__HOW TO COMPLETE THIS TASK__
Of the lines in the material below, print only those from the one containing "At what coordinates should I click to accomplish: Open" to the one containing "The image size is (529, 324).", ends included, exactly as written and without pictures.

__THE DATA__
◇ ◇ ◇

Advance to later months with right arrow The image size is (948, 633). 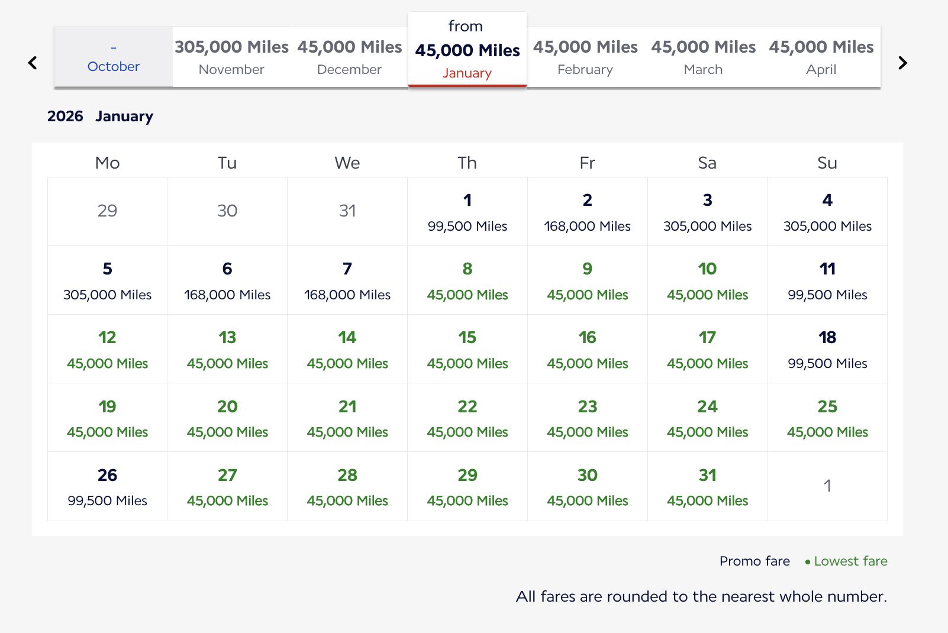tap(902, 63)
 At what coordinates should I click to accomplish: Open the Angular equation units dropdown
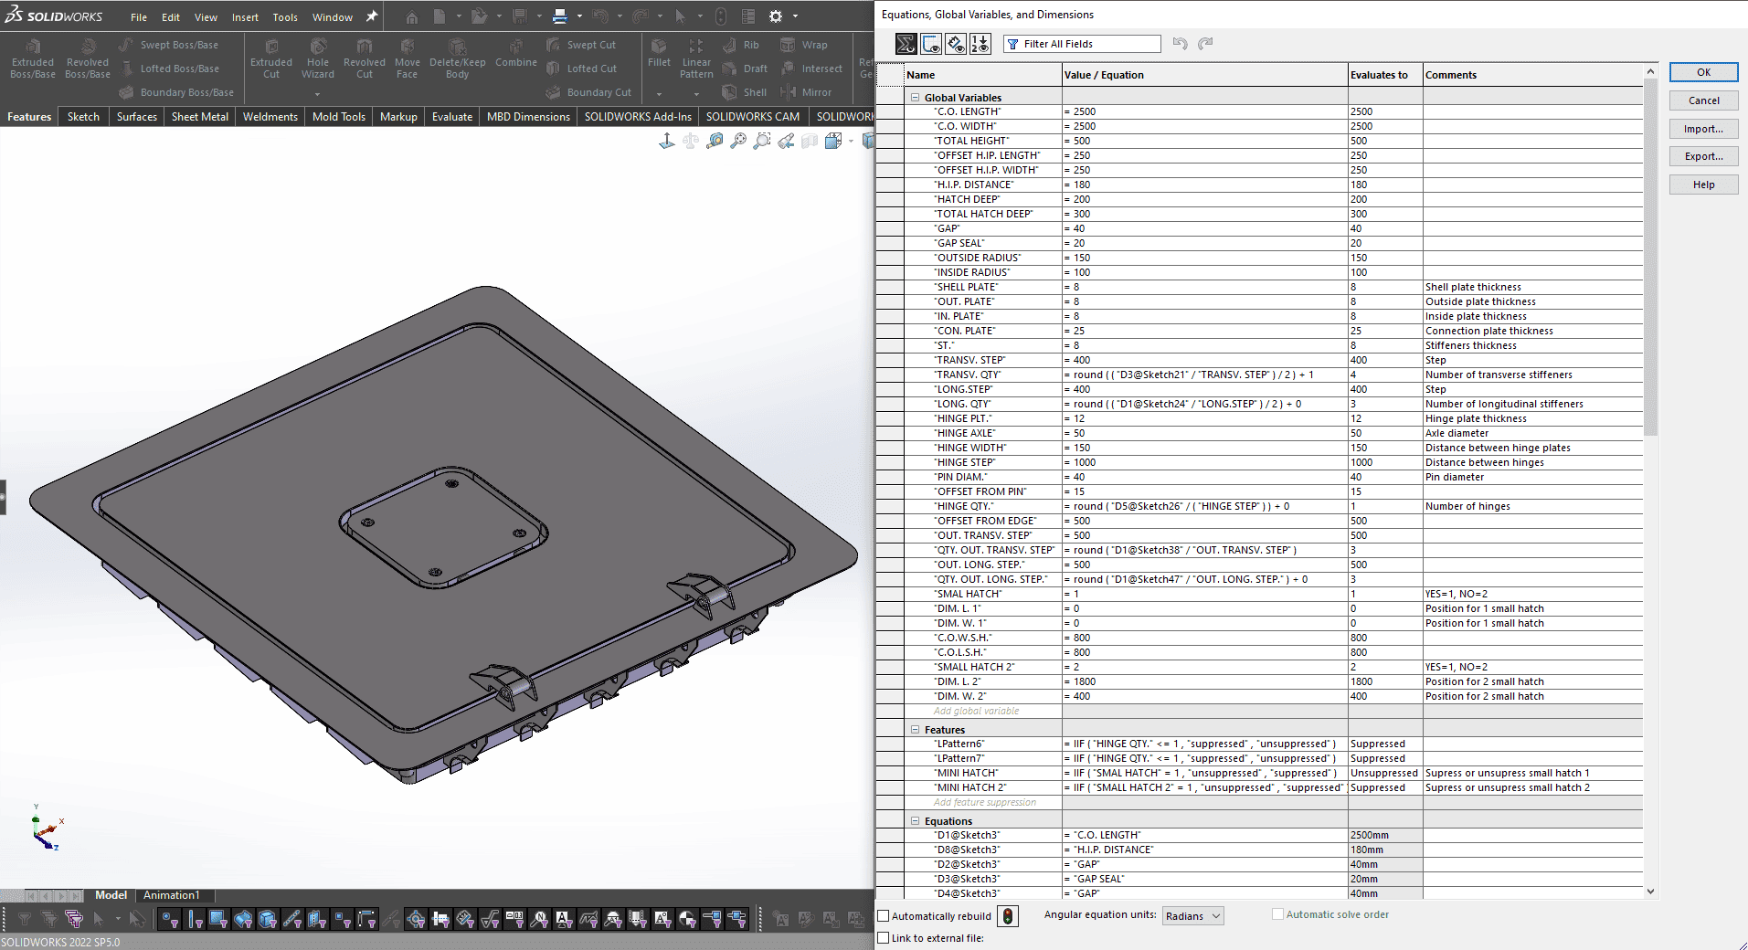tap(1193, 916)
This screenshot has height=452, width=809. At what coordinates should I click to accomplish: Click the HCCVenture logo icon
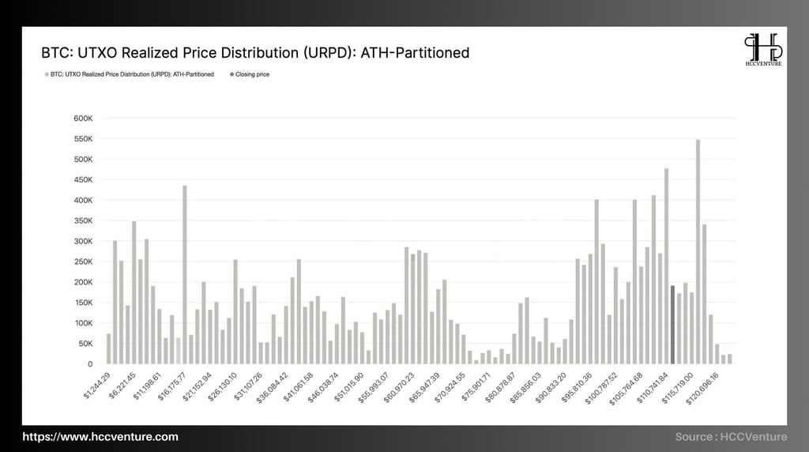763,50
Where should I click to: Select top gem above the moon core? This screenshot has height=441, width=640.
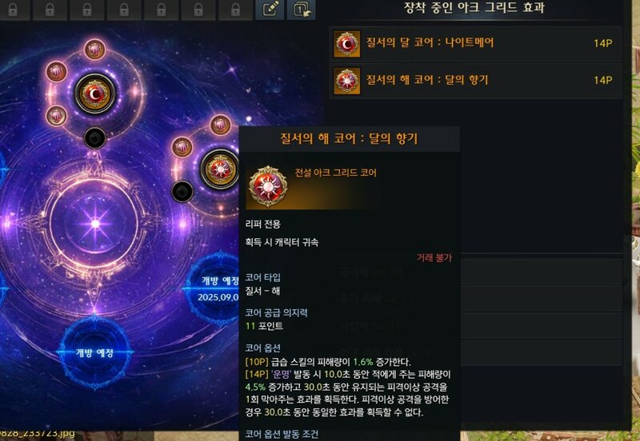94,50
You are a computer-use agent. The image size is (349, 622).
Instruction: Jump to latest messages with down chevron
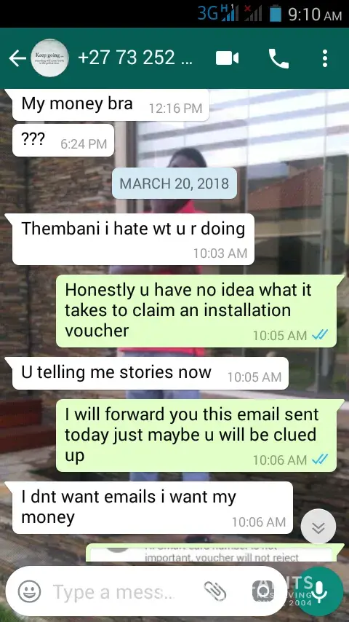pos(318,527)
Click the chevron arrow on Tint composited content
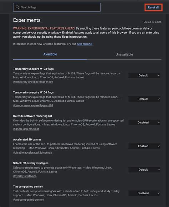 159,193
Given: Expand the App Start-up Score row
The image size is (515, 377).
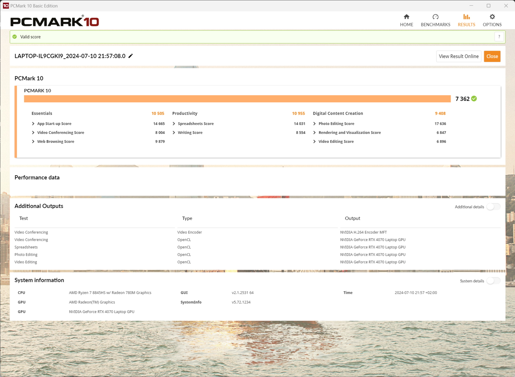Looking at the screenshot, I should click(33, 124).
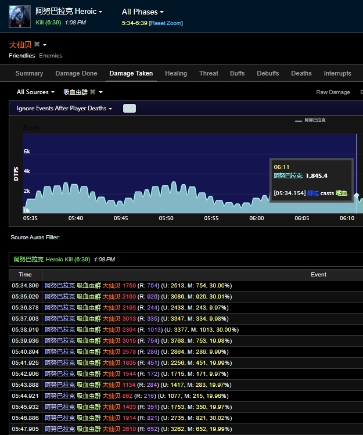This screenshot has width=363, height=435.
Task: Switch to the Healing tab
Action: (x=176, y=73)
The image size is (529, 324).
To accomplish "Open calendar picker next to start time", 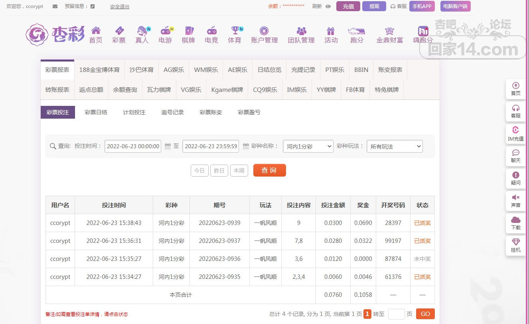I will coord(168,146).
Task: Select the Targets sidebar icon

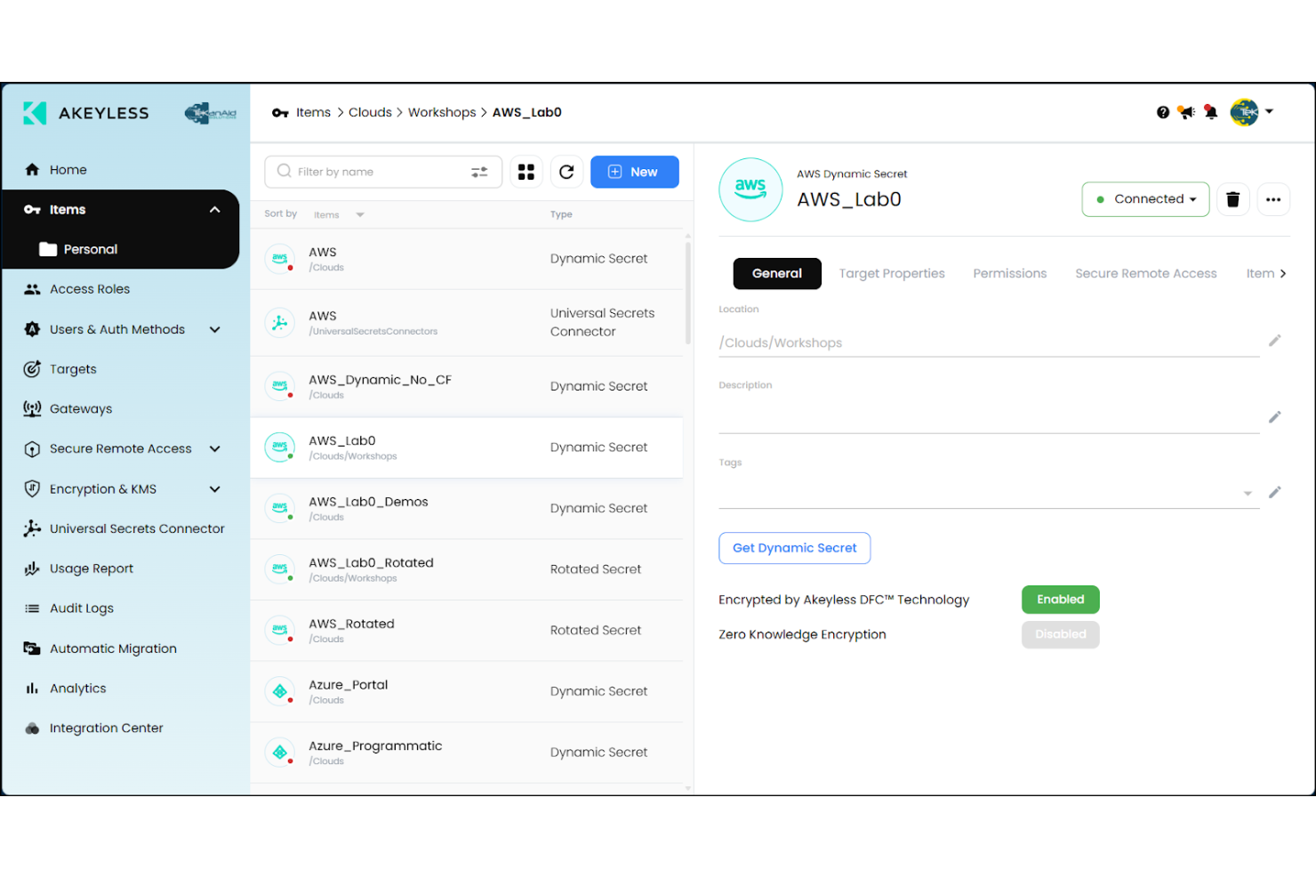Action: tap(32, 368)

◇ ◇ ◇

__RESULT OF THIS EXERCISE__
 At what coordinates should I click to accomplish: Open the Angular equation units dropdown
tap(1193, 916)
This screenshot has height=452, width=809. At what coordinates should I click to accomplish: Click the HCCVenture logo icon
763,50
Where should I click to: Select top gem above the moon core? This screenshot has height=441, width=640.
94,50
You are a computer-use agent. The image size is (349, 622).
Instruction: Jump to latest messages with down chevron
pos(318,527)
Click the chevron arrow on Tint composited content
 159,193
Given: Expand the App Start-up Score row
The image size is (515, 377).
Looking at the screenshot, I should click(33, 124).
This screenshot has width=363, height=435.
Task: Switch to the Healing tab
Action: (x=176, y=73)
The image size is (529, 324).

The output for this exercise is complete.